Now, 20 years to the day after she disappeared, Eiffert’s family is renewing its call for police to investigate the case, claiming Louisiana investigators failed to respond quickly and later botched the probe into the expectant mother’s whereabouts.
“Ashley’s baby would be 20 years old if alive today,” Yvonne Eiffert, the woman’s mother, told Fox News.
“The police have done absolutely nothing to find my daughter,” claimed Eiffert, “and no one has been brought to justice.”
She continued, “I’m up against a wall.”
On Jan. 9, 2003, Eiffert, then 19, drove her 1992 silver Ford Mustang to the home of a woman she met at a doctor’s office during a recent prenatal visit.

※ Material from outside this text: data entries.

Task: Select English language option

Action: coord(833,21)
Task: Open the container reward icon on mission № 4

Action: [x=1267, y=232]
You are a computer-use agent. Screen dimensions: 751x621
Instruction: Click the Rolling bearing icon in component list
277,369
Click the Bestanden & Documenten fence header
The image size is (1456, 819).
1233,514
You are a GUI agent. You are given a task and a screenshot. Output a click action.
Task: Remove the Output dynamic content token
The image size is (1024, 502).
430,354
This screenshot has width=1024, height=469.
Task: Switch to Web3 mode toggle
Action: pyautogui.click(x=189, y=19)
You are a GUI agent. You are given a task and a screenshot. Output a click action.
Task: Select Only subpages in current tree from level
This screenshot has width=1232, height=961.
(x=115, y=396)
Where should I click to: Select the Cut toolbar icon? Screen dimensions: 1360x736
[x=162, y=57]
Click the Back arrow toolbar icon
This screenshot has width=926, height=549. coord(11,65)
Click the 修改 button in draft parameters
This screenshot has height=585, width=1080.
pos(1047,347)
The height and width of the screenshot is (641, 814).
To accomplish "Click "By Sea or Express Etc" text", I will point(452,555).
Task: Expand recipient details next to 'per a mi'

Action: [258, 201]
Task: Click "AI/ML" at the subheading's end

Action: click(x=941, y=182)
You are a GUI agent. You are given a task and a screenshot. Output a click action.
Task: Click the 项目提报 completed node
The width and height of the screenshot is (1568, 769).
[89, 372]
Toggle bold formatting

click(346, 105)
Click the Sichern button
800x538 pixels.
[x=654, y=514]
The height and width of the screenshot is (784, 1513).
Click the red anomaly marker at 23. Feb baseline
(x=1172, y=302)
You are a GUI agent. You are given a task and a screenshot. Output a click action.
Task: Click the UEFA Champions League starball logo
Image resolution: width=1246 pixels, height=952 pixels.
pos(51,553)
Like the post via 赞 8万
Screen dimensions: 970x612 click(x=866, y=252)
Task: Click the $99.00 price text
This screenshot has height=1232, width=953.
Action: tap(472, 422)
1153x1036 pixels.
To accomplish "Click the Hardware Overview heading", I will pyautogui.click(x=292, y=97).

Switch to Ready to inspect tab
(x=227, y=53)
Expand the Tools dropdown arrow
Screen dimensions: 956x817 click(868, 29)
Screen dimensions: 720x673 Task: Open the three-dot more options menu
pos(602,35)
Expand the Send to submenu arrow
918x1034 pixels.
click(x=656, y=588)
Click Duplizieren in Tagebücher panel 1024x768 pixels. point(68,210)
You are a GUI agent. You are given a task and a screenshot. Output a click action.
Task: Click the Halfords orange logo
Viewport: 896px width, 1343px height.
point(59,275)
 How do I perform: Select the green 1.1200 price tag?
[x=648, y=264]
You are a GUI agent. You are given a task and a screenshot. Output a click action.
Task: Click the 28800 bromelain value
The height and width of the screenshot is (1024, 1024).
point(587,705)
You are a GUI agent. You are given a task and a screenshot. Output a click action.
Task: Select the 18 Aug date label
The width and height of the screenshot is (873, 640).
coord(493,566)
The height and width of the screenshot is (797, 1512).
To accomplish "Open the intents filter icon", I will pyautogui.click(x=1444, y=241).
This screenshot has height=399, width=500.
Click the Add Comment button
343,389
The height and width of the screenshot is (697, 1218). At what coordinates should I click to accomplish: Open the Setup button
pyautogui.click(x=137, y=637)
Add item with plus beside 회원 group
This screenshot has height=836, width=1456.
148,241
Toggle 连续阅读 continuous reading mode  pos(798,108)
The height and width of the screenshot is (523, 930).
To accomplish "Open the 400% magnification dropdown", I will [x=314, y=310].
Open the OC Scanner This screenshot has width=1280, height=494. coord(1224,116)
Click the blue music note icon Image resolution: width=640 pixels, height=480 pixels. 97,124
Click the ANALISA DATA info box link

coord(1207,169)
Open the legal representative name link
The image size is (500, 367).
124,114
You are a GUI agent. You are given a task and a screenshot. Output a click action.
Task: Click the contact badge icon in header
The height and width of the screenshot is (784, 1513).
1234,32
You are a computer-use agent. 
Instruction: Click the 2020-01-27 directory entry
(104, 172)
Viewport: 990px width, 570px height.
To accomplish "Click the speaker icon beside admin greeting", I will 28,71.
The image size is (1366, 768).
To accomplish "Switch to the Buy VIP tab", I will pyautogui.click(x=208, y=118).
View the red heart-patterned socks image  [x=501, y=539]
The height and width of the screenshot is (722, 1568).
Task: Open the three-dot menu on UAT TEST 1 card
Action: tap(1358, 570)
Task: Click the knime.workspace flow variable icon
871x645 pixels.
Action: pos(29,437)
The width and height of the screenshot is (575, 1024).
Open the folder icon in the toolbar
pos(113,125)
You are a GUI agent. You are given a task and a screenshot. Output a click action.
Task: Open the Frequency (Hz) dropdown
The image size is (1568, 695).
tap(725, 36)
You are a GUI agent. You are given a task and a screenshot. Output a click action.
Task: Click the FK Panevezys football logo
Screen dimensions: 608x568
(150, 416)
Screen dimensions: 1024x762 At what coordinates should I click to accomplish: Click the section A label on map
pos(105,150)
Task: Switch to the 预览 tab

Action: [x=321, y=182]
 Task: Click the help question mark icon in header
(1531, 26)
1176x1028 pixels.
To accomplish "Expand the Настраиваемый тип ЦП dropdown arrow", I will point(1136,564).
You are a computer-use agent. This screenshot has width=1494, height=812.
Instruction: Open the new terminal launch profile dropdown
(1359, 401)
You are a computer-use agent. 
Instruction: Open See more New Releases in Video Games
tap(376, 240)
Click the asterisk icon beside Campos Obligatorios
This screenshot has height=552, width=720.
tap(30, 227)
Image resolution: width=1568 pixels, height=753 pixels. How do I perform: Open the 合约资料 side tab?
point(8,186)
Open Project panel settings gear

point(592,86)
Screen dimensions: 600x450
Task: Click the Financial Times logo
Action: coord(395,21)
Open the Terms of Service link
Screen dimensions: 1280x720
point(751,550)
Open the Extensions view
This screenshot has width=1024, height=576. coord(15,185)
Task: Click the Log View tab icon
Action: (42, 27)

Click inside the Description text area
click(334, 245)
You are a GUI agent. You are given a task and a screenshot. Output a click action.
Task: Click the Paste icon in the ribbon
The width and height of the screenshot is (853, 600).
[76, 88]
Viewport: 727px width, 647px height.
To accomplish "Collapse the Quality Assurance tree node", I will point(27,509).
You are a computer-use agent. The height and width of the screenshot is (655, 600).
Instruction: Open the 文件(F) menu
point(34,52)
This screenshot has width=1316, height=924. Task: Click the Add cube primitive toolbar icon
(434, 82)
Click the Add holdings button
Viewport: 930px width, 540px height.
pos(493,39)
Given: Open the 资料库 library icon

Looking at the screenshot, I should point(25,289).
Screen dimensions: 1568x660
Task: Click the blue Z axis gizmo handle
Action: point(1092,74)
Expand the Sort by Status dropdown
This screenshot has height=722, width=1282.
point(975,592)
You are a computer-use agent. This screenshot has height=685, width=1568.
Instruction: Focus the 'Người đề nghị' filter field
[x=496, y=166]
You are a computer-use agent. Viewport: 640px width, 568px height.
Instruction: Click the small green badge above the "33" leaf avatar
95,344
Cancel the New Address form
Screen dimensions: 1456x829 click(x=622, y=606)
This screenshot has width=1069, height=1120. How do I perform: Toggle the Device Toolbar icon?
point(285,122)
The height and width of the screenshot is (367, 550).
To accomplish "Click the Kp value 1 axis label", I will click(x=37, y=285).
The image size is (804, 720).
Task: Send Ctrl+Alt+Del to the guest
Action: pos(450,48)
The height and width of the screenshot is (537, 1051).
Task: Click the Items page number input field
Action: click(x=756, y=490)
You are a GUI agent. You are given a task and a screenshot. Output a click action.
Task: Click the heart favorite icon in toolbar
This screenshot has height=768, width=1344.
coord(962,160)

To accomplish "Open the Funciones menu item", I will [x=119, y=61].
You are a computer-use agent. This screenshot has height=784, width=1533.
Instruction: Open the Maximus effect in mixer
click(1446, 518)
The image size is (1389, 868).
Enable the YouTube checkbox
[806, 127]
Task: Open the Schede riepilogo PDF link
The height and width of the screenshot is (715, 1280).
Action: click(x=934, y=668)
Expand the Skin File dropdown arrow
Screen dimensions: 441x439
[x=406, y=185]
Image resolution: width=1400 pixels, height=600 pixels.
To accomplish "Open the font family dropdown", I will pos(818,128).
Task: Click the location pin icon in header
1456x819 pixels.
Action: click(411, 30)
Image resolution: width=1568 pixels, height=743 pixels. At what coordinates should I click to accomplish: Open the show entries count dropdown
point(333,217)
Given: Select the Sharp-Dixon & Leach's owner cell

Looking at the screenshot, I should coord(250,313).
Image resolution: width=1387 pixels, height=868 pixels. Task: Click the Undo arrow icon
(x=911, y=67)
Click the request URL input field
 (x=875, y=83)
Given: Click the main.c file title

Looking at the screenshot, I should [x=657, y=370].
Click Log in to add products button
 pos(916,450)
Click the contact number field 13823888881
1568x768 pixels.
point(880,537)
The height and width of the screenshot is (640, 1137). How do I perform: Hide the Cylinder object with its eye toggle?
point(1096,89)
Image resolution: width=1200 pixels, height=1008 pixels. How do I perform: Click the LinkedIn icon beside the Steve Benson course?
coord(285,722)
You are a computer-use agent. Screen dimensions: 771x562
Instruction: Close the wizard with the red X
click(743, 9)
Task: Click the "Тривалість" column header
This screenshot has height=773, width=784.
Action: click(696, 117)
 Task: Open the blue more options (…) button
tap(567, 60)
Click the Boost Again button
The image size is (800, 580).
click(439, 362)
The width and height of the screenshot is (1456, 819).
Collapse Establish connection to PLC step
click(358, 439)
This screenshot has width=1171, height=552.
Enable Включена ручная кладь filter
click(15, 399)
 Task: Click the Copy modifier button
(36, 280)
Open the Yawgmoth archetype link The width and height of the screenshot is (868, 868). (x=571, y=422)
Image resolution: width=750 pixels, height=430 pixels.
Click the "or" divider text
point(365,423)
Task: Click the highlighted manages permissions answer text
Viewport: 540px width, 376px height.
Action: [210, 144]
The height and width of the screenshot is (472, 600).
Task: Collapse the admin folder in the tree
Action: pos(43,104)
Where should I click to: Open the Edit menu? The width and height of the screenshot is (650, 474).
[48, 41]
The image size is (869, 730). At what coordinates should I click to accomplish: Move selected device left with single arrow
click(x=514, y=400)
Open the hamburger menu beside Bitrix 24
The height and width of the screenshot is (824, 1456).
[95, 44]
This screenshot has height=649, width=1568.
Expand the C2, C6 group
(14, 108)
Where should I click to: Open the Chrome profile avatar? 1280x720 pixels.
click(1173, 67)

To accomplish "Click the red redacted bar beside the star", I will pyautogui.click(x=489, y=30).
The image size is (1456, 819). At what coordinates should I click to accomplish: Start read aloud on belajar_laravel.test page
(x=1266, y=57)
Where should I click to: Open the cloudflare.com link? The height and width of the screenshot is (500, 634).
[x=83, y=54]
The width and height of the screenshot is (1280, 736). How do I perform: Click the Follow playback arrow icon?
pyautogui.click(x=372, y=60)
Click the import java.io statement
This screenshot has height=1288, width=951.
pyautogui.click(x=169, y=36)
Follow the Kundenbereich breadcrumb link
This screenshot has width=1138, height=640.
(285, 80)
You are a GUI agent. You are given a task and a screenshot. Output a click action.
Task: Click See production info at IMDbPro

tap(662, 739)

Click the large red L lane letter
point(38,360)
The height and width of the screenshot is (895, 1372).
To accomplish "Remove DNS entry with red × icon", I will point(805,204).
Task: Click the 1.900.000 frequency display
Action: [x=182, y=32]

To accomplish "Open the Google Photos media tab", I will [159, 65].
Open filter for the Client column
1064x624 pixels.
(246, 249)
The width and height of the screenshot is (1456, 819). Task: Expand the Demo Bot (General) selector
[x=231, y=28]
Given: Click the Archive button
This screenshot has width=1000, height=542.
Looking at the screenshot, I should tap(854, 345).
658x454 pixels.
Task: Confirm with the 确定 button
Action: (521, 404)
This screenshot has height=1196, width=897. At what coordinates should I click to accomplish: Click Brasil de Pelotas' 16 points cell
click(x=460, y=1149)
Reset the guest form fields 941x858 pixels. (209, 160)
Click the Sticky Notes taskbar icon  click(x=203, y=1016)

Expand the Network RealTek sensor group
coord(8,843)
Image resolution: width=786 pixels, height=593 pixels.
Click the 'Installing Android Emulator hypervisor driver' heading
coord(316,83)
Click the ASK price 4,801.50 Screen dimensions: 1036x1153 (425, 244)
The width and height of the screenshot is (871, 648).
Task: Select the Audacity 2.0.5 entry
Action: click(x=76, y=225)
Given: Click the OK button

The woman, identified as Nicole Johnson, told Eiffert she recently had lost a child and was looking to donate baby furniture and clothes, according to Eiffert’s family.
Johnson, “told us that when Ashley tried to leave, her car wouldn’t start,” Yvonne Eiffert said.
Eiffert said Johnson claimed the teenager then called her boyfriend, Joe Hill, and that the two were arguing on the phone. Johnson told the family that she last saw Ashley crossing the street on her way to a Shell gas station.
Eiffert claimed that investigators did not review the surveillance camera from the gas station “until it was too late.”
She went on, “By the time they looked at it, the tape had been erased.”
According to the family, Johnson’s recollection of events has never been corroborated.
“It’s the only story we have, and it’s from a complete stranger,” said Madeline Ludwick, Eiffert’s cousin.
A spokesperson for the New Orleans Police Department did not respond to an inquiry from Fox News. Neither Johnson nor Hill could be reached for comment.
According to a 2022 study by the Harvard T.H. Chan School of Public Health, homicide is the leading cause of death for pregnant women in the U.S.
Researchers found that women in the U.S. who are pregnant or who have recently given birth are more likely to be murdered than to die from obstetric causes – a statistic that has not changed over the last 20 years. A 2004 study by the National Coalition Against Domestic Violence reported that domestic violence killed more pregnant women each year than any other cause.
For Eiffert’s family, the anguish over her disappearance is as painful now as it was 20 years ago.
“I miss her energy more than anything. She was a joy to be around,” Ludwick said of Eiffert, who loved dancing, playing softball and marching in Mardi Gras parades.
“Whoever did this took that all away from us,” Ludwick said.